选文>
___

刘祁《北使记》曰:“有印都回纥者,色黑而性愿。其书契约束,并回纥字,笔苇其管,言语不与中国通。”《西使记》曰:“印毒国去中国最近,军民一千二百万户,即汉身毒也。”艾儒略《职方外纪》曰:“中国之西南曰印弟亚,即天竺五印度也,在印度河左右。”《汉书西域传》:“无雷国北与捐毒接。”师古曰:“捐毒,即身毒、天笃也。本皆一名,语有轻重耳。”臣召南案:“天笃,即天竺。《后汉书传》之天竺,即此《传》之捐毒,而后世又曰印度国也。”
与佛国字体声音不同。佛像甚多。
《西使记》曰:“乞石迷西,盖传释迦氏衣钵者。”《松漠记闻》曰:“回鹘奉释氏最甚,共为一堂,塑佛像其中,每斋必到羊。或酒酣,以指染血涂佛口,或捧其足而鸣之,谓之亲敬。诵经则衣袈裟,作西竺语。”《大唐西域记》:迦湿弥罗国,旧曰“厨宾”,讹也。
不屠牛羊,但饮其乳。土人不识雪。岁二熟麦。盛夏置锡器于沙中,寻即熔铄。马粪堕地沸溢,月光射人如夏日。其南有大河,冷如冰雪,湍流猛峻,注于南海。

___

数据摘录>

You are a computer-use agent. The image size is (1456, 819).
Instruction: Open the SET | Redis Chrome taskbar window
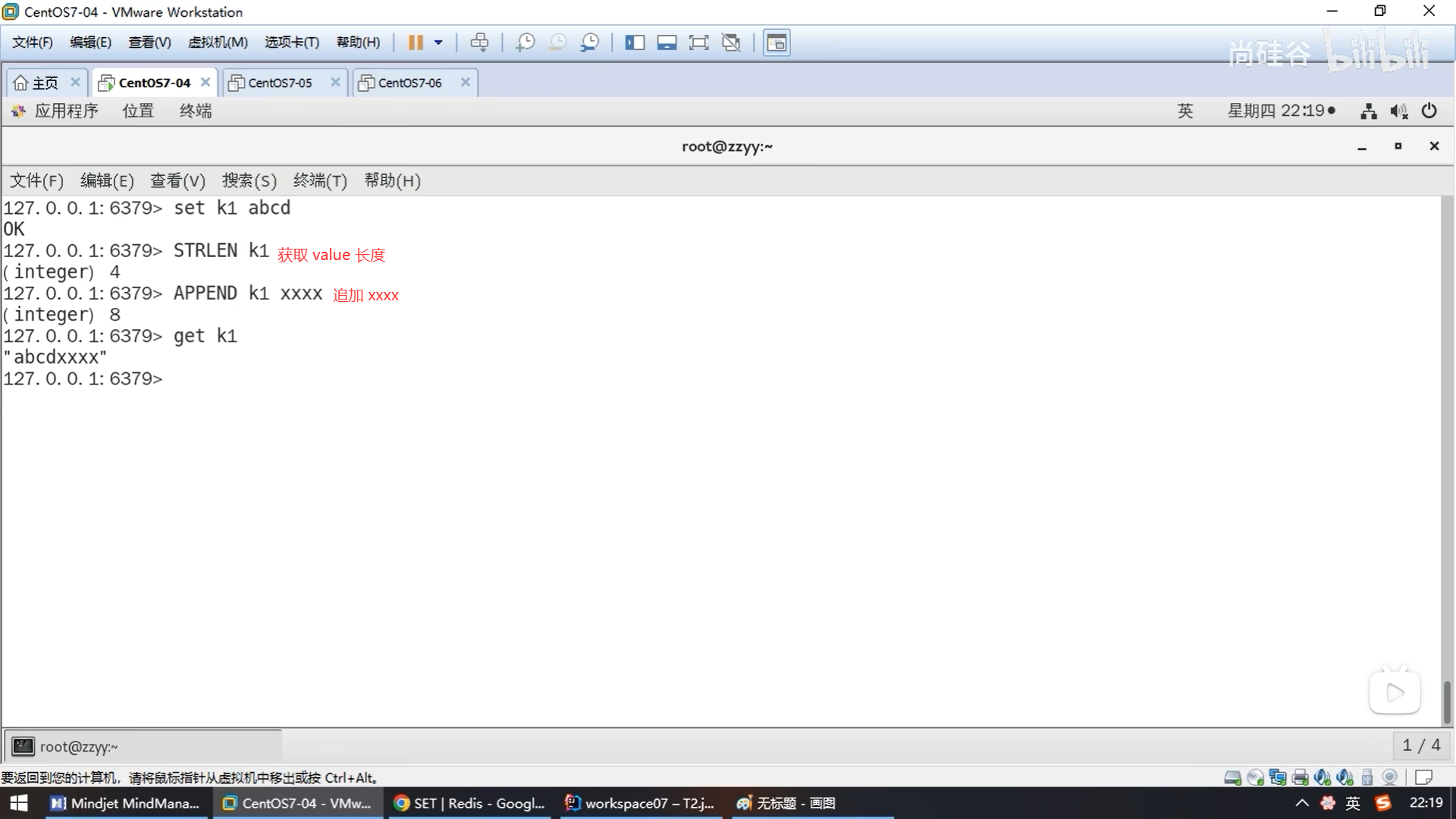pos(471,803)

___

任务说明>
请把选文中的"盛夏置锡器于沙中,寻即熔铄。"一句译为英语。

参考答案>
In midsummer, when tin vessels are placed in the sand, they soon melt.